Apa yang disampaikannya bukan sekadar rencana lima tahunan. Ia adalah ikrar pembangunan, lembar demi lembar yang menggambarkan impian Batam untuk menjadi kota madani—beradab, berdaya saing, dan berwawasan global.
Amsakar, dalam kapasitasnya sebagai kepala daerah, tidak hanya tampil sebagai administrator pembangunan. Ia sedang menjelma menjadi arsitek masa depan, menyulam gagasan demi gagasan untuk menjawab tantangan zaman: ekonomi global yang bergerak cepat, arus migrasi manusia, krisis ekologi, serta pertarungan identitas budaya.
Antara Visi dan Keyakinan
Visi yang diusung Amsakar dalam RPJMD kali ini tidak main-main:
“Batam Kota Madani yang Inovatif, Berkelanjutan, dan Berbudaya sebagai Pusat Investasi dan Pariwisata Terdepan di Asia Tenggara.”
Visi ini, dalam bingkai narasi kepemimpinan, menunjukkan perpaduan antara ketegasan arah ekonomi dan kearifan menjaga akar budaya. Ia mengajak masyarakat Batam melihat masa depan bukan sekadar dari segi pendapatan per kapita atau jumlah investasi asing, tetapi dari kualitas hidup yang merata, berkeadilan, dan berbudaya.
Dalam pidatonya, Amsakar menyampaikan lima misi besar. Mulai dari pemerataan infrastruktur, penguatan UMKM, hingga pelestarian lingkungan dan budaya lokal. Semua itu tidak berdiri sendiri, melainkan dirangkai dalam narasi strategis: bahwa kemajuan fisik harus seiring dengan kemajuan etis.
Di sinilah terlihat benang merah dari jejak kepemimpinannya. Amsakar tidak sekadar bicara soal kota yang tumbuh, tetapi juga kota yang tumbuh dengan akal dan hati.
Batam: Antara Status Khusus dan Tanggung Jawab Khusus
Dengan status khusus sebagai bagian dari kawasan perdagangan bebas dan pelabuhan bebas, Batam menghadapi tantangan tata kelola yang kompleks.

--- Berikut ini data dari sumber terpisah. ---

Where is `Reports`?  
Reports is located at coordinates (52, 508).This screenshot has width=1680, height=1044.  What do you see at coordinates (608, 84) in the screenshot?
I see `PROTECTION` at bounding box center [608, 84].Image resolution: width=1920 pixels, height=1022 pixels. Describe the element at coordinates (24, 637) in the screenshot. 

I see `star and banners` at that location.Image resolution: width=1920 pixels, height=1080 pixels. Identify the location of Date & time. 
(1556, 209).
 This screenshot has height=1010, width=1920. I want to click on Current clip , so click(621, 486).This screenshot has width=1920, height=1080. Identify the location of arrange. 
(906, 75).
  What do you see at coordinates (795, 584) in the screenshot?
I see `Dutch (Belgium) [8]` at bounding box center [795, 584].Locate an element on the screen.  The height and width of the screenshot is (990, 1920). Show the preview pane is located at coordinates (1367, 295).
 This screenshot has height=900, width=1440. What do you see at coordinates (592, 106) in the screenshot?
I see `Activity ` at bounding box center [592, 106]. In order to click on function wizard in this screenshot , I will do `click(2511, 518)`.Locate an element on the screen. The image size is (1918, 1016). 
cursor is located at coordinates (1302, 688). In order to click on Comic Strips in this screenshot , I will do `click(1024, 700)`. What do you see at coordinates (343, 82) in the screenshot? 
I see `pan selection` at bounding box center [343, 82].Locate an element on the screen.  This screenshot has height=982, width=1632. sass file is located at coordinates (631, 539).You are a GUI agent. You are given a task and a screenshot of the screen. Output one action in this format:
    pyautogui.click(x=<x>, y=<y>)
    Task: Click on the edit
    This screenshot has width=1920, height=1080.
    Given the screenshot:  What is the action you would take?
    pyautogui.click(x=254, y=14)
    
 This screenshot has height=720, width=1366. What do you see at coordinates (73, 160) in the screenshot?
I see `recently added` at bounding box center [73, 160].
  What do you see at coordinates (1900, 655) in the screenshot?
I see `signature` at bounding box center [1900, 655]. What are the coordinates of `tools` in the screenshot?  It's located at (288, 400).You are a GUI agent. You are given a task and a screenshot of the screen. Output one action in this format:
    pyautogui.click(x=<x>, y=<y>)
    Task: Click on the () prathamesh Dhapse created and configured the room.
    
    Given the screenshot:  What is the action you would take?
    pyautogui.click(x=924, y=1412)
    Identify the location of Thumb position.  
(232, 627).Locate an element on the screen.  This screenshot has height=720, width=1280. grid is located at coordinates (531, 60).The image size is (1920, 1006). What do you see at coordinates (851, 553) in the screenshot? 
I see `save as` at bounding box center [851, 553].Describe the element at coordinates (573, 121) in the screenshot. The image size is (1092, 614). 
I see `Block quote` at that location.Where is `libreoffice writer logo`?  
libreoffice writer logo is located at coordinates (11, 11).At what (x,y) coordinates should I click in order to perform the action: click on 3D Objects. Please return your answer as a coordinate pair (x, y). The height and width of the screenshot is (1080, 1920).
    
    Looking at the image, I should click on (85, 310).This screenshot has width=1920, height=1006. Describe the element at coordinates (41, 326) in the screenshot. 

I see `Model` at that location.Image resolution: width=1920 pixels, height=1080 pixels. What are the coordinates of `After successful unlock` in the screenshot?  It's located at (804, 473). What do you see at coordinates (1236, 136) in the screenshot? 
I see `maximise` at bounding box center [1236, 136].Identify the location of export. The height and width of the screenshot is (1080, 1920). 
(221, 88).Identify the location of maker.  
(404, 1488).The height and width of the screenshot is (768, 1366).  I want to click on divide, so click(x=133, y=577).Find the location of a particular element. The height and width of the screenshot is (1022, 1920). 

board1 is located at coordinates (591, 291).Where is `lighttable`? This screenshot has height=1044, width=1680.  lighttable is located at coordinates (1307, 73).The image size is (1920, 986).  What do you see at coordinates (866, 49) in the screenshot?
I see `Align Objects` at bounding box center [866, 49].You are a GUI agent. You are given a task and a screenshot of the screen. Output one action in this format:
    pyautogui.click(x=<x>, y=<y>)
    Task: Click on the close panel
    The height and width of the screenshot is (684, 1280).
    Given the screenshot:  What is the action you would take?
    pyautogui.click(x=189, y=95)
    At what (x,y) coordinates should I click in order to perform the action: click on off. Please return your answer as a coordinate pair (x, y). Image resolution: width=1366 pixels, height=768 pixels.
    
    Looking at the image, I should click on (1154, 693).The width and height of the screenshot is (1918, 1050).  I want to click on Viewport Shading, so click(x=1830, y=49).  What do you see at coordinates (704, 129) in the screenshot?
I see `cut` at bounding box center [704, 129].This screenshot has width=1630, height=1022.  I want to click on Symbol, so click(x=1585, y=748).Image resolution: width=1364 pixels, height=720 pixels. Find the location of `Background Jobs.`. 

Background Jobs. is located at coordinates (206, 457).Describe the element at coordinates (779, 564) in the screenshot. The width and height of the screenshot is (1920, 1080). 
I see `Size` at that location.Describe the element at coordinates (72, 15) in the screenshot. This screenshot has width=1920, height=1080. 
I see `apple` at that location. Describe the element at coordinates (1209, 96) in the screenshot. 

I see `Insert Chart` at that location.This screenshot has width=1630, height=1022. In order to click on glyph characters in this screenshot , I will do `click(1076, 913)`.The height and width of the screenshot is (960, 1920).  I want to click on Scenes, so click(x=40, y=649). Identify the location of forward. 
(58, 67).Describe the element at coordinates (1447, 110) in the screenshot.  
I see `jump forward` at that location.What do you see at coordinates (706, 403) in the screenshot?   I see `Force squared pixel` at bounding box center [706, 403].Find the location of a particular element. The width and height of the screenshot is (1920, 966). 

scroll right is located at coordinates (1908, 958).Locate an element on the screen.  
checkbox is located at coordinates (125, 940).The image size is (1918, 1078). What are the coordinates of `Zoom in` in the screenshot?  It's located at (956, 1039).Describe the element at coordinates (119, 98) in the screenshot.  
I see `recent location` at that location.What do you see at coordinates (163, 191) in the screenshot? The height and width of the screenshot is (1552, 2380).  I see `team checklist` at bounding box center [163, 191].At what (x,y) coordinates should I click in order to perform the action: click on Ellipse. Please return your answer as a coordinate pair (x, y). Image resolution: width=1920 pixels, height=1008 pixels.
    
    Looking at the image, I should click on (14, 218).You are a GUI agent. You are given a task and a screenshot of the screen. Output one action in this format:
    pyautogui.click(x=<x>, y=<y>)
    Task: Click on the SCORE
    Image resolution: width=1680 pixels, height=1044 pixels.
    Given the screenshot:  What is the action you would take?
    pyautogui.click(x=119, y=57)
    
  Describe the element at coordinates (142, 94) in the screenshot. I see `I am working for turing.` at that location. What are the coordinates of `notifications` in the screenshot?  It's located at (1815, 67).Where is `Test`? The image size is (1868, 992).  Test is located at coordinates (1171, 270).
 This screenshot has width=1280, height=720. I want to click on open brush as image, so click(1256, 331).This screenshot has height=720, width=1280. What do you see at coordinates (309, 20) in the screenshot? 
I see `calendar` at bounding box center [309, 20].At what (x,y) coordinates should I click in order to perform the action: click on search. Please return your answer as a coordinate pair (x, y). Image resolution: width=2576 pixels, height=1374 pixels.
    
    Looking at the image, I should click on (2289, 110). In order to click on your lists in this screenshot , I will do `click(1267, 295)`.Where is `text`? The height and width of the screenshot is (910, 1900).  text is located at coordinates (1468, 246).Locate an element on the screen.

Dalam hal ini, Amsakar menekankan pentingnya sinergi lintas lembaga: antara Pemko Batam, BP Batam, hingga pemerintah pusat.
Ia sadar bahwa Batam adalah wajah Indonesia di perbatasan. Dan wajah itu harus ramah terhadap investasi, tetapi tidak kehilangan senyum kemanusiaannya.
Karena itulah, penyusunan RPJMD diselaraskan dengan RPJPD Batam 2025–2045, RPJMN, RPJMD Provinsi Kepulauan Riau, serta Renstra BP Batam. Ini bukan langkah teknokratis semata, tetapi bentuk kesadaran akan jalinan sistem dan tanggung jawab antar-tingkat pemerintahan.
Politik Harapan, Bukan Sekadar Kekuasaan
Ketika seorang kepala daerah menyusun RPJMD, ia sebenarnya sedang menulis janji di atas batu sejarah. Sebab dokumen ini bukan hanya miliknya sebagai pejabat, tapi milik rakyat sebagai pewaris masa depan. Ia akan terus dibaca, dipertanyakan, bahkan dikritisi lima tahun ke depan.
Namun Amsakar tampak memahami betul bahwa politik hari ini bukan sekadar tentang kekuasaan, tapi tentang harapan yang perlu dirawat. Ia mengakhiri pemaparannya dengan ajakan kepada DPRD untuk bersinergi, karena pembangunan, katanya, tidak bisa dilakukan seorang diri.
“Semoga sinergi antara eksekutif dan legislatif terus terjalin demi kemajuan Batam,” ucapnya menutup rapat paripurna.
Sebuah kalimat sederhana, tapi membawa gema yang panjang. Karena sejatinya, pemimpin adalah pelayan yang merumuskan kerja dan doa dalam satu langkah.
Dan kini, langkah itu telah dimulai.